フラワーボックスの音で何故こんなことを思い出したのか良く解らない。

LINNだかなんだか知らないがデジタルアンプやJBLなどで何を聴いたって思う事も想い出す事も無い、あってもせいぜいが口説いた女がどうだったといった低俗なものでしかない。

言い方を換えるなら、これ等の機器は音は鳴るが、音楽が鳴ってこない。

無論、鳴ってくる音にはメロディーがあってリズムがあるから音楽には違いないけれども

音から連想するものが違うのである。音楽の価値はそこから何を連想させるかで決まるのだ。

フラワーボックスが奏でる音楽には、つまりアナログ音には血が通っている。だから、連想するものにも血が通っているのである。

PCのサイトでVenetor Soundを検索すると、50年〜60年代のアメリカのレコードを不思議な事に見事なアナログ音で聴く事が出来る。

PCなどという超デジタル機器でどうしてこのような音が出てくるのか解らないが、間違いなく出てくる音は古き良き時代のアメリカンポップスのアナログ音である。

この時代のアメリカという国の一端を知る事が出来る。
音楽には常にその音楽が生まれた背景があるから、それを聴き採る事が出来るかどうかがオーディオの評価につながる。

スペックを評価してもオーディオの価値は解らない。オーディオは決して主役ではなくて「主役は飽くまでも音楽にある」という事もこのサイトが教えてくれる。

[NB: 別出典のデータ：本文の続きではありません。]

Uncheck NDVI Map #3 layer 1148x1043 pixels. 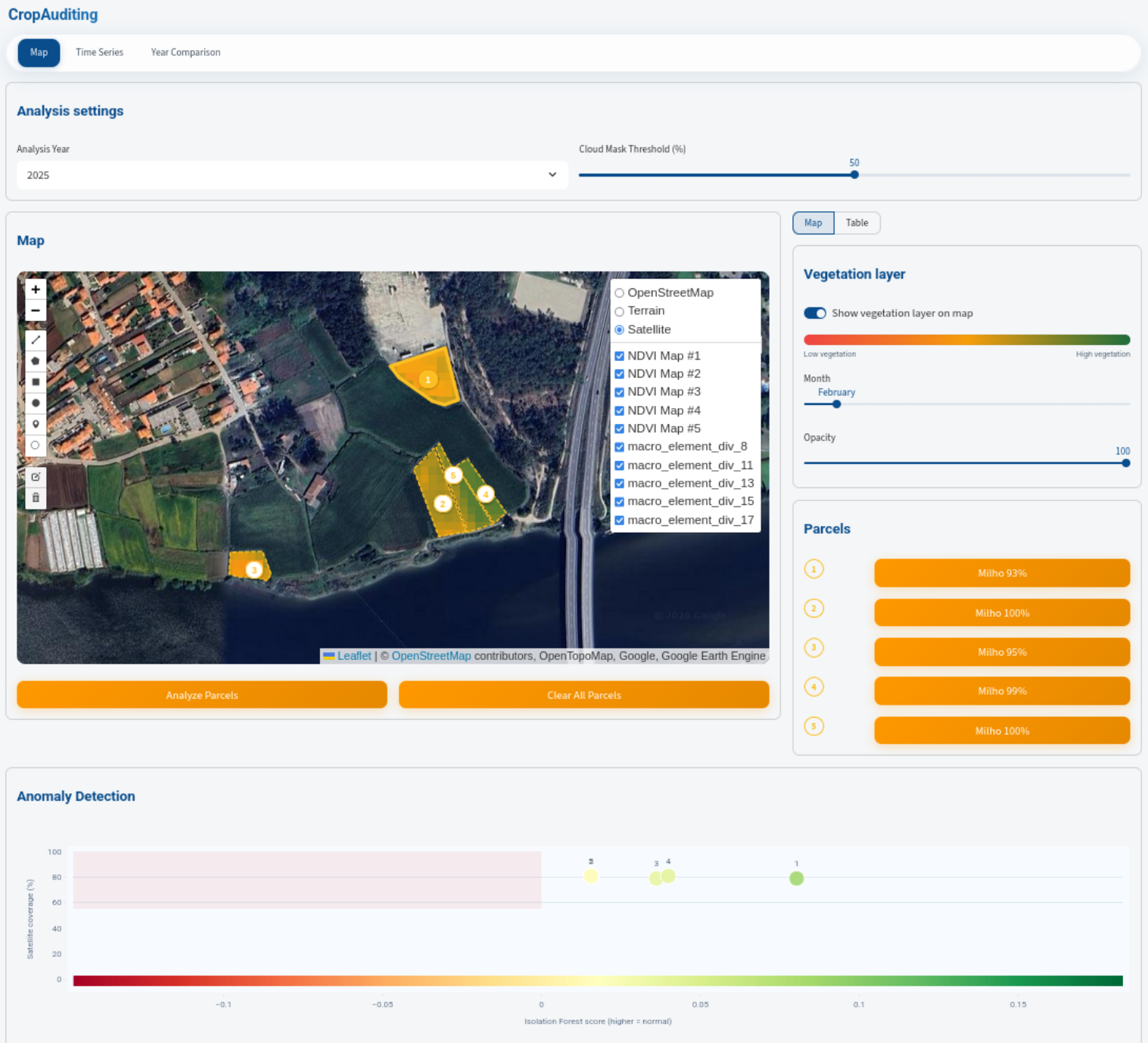point(619,392)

オーディオ雑誌の主役はオーディオ機器だから、オーディオ誌を読むだけではオーディオを間違えるという事も序に教えてくれている様な気がする。

この音を聴いてみると評論家諸氏は勉強になるかもしれない。
そしてもうひとつ、新橋や芳町あたりで少し遊んでくると良いかもしれない。粋を知らずに音楽の評論も無かろう。

Venetor Soundという会社は、言ってみれば今モノクロフィルムに注力するローライの姿に良く似ている。人の心に訴える本物の音造りをめざす数少ない会社の一つである。

ローライと違う所は老舗ではなくベンチャー企業だという所だが、これからの我が国に必要なのは、中身の腐った某光学機器会社や紙屋の様な企業ではなく、こうした本物を追求してゆく会社である事に間違いない。

一度彼等の造る音を聴いてみる事をお勧めしたい。